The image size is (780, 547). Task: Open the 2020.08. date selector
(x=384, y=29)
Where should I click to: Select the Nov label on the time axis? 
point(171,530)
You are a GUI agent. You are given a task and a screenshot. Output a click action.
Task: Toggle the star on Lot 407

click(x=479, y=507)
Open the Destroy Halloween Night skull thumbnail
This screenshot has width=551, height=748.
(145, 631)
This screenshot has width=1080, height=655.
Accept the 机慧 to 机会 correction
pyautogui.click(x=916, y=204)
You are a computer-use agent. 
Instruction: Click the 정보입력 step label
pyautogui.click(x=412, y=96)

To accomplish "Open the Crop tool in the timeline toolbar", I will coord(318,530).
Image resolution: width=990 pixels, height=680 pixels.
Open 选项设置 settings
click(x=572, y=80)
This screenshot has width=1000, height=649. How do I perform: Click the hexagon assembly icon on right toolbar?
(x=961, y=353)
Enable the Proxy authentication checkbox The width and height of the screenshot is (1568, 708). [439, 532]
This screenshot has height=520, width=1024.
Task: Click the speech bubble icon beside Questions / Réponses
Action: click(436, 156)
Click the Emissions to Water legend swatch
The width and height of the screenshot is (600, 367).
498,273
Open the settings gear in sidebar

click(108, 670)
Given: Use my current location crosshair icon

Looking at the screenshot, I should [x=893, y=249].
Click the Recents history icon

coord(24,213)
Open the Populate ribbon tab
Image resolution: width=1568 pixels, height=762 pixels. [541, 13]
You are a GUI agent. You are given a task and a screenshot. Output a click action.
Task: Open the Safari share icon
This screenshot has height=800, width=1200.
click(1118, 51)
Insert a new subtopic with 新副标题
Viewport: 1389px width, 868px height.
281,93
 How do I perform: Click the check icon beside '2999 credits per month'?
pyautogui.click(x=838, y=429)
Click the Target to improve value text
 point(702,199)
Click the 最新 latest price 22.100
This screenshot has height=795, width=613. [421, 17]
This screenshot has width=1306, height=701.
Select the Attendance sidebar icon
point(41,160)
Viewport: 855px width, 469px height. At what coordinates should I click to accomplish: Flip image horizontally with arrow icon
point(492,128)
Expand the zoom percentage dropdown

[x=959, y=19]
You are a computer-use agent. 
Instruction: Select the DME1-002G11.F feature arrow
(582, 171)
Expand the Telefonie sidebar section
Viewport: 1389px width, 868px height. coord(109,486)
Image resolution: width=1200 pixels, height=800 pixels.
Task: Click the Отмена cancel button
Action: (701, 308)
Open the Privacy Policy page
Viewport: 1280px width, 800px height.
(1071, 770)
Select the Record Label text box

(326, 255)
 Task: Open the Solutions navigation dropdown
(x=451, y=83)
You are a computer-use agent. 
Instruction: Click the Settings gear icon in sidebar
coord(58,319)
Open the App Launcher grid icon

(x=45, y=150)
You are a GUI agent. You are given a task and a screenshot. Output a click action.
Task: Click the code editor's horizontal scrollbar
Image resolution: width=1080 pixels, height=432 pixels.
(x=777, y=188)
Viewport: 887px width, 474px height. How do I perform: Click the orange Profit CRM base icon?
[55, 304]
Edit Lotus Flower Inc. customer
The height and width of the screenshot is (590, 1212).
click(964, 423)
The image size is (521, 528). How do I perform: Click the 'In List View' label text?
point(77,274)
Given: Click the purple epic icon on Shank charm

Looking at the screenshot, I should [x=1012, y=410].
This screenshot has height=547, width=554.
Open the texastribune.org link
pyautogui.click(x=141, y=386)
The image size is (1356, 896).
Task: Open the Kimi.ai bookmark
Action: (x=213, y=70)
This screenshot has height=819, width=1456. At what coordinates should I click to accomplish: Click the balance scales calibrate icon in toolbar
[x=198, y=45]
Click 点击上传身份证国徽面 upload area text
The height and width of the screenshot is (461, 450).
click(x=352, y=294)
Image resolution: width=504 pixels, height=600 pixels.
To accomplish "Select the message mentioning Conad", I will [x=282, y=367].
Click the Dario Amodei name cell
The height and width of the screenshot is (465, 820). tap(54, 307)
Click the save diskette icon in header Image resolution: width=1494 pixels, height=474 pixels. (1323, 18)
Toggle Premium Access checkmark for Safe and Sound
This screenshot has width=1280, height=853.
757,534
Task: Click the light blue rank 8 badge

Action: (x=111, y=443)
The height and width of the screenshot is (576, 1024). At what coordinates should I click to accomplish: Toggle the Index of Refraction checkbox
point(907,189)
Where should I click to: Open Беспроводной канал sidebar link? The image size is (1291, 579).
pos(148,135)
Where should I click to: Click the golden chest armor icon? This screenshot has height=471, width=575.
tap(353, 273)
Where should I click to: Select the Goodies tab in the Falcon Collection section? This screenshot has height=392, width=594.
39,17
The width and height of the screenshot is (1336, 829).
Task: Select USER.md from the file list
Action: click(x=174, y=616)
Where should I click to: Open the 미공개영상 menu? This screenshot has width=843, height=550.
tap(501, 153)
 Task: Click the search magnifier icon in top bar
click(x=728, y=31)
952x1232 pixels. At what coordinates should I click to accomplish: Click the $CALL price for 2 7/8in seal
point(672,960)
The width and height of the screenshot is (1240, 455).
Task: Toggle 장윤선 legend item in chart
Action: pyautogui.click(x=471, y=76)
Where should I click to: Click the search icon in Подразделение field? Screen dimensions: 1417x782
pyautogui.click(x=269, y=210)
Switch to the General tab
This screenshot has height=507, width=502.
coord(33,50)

What the exercise asks ▸ Reproduce verbatim the stretch of items from the line containing "Click the Target to improve value text" through the line containing "point(41,160)", including both of those lines.

Solution to this exercise ▸
Click the Target to improve value text
 point(702,199)
Click the 最新 latest price 22.100
This screenshot has height=795, width=613. [421, 17]
This screenshot has width=1306, height=701.
Select the Attendance sidebar icon
point(41,160)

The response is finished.